Looking for a surrogacy guide for another state? Explore our surrogacy by state directory.
Frequently Asked Questions
Is It Necessary to Use a Surrogacy Agency in Arkansas?
Who Can Be an Intended Parent in Arkansas?
Arkansas welcomes diverse types of families, including married or unmarried couples, individuals, and members of the LGBTQ+ community. Surrogacy in Arkansas is a viable option for those facing infertility, health risks during pregnancy, or other circumstances.
Who Can Be a Surrogate in Arkansas?
To qualify as a surrogate in Arkansas, you should generally meet specific criteria, including having complication-free pregnancies, being between the ages of 21-44, having stable housing, and being financially independent, among other factors. Consult with a qualified medical professional to determine your eligibility.
What Is the Legal Process for Surrogacy in Arkansas?
Surrogacy in Arkansas involves legal considerations, including contract negotiations, compensation agreements, and establishing parentage rights. Seek legal counsel to navigate these complexities.
What Are Financial Implications for Surrogacy in Arkansas?
It’s essential to understand the financial aspects of surrogacy in Arkansas. Surrogate medical and pregnancy costs should be covered by Intended Parents, including expenses related to IVF, reproductive technologies, and surrogacy health care coverage.
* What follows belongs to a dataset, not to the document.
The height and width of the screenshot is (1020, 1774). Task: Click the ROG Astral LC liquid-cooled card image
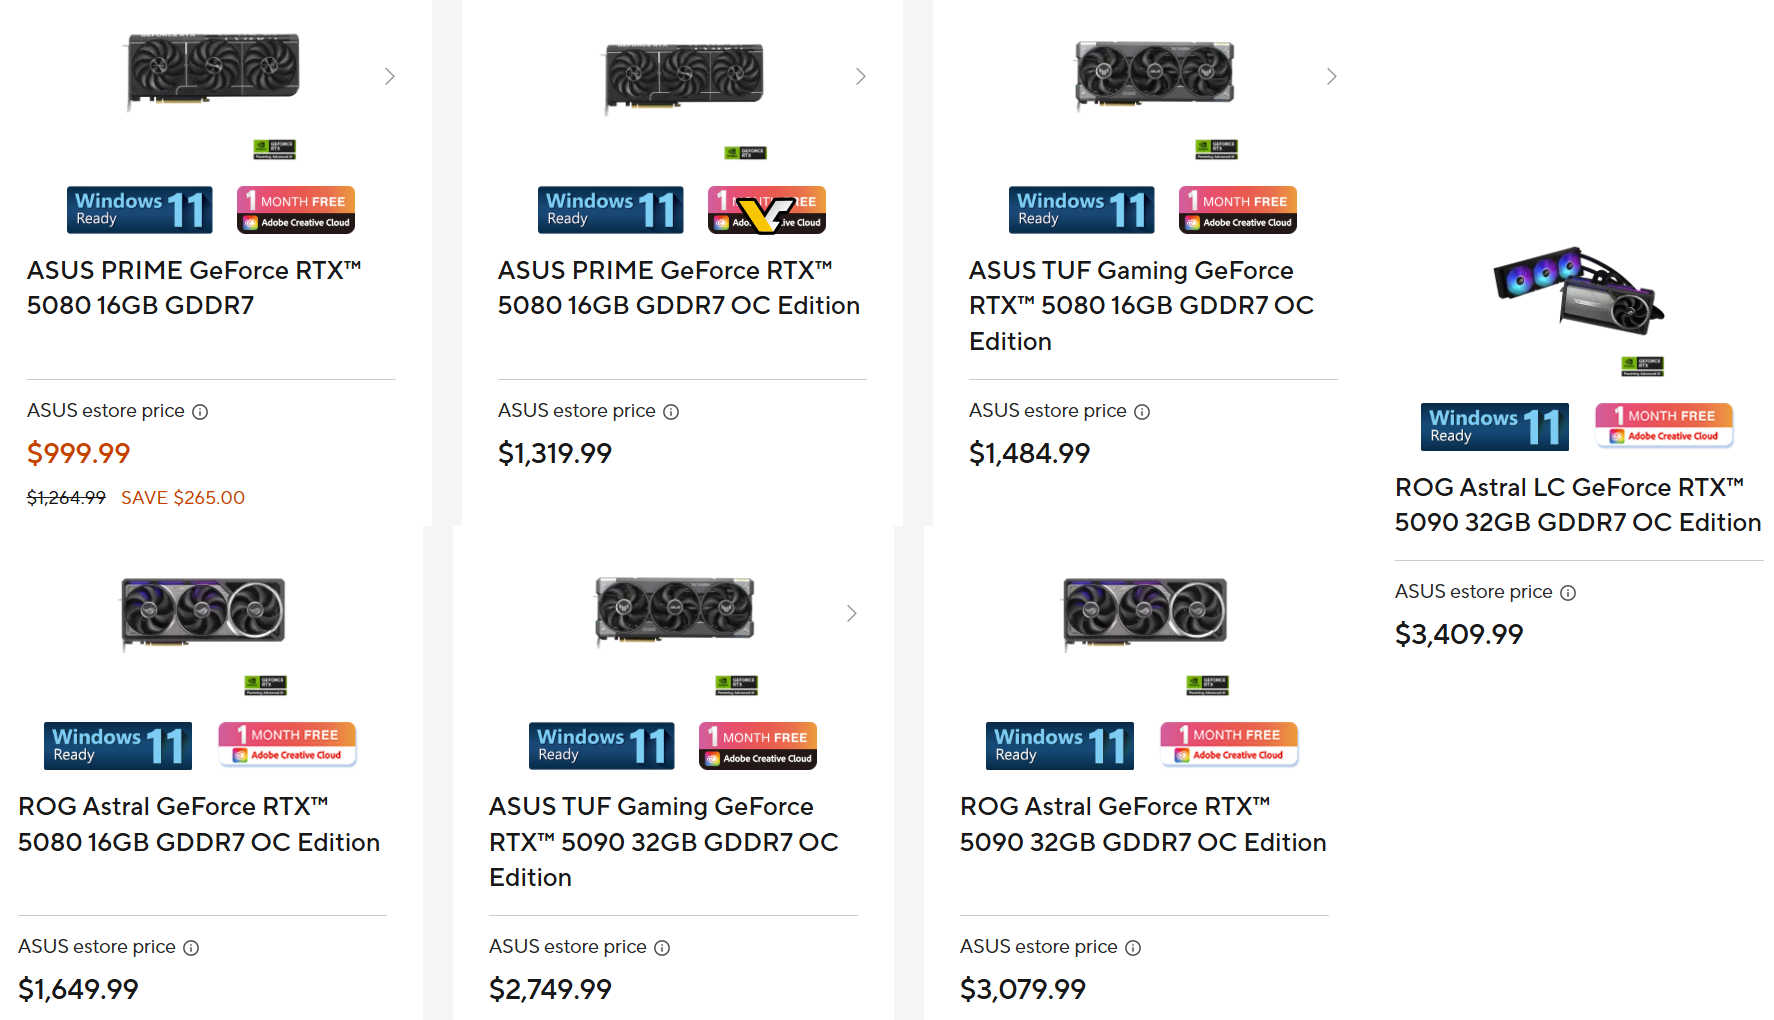(1578, 290)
Surrogates are also compensated for their services in commercial surrogacy.
What are the Post-birth Responsibilities for Intended Parents?
Intended Parents in Arkansas must be prepared for post-birth responsibilities, including immediate financial and legal responsibility for the child. A clear understanding of these responsibilities is essential to a successful surrogacy journey.
How Can I find a Surrogacy or Intended Parent in Arkansas?
Surrogacy Place offers a database and search tools for Intended Parents and surrogates to connect directly. This independent approach can be cost-effective and allows for a more tailored match. Remember to conduct due diligence and consult with professionals to ensure a successful match.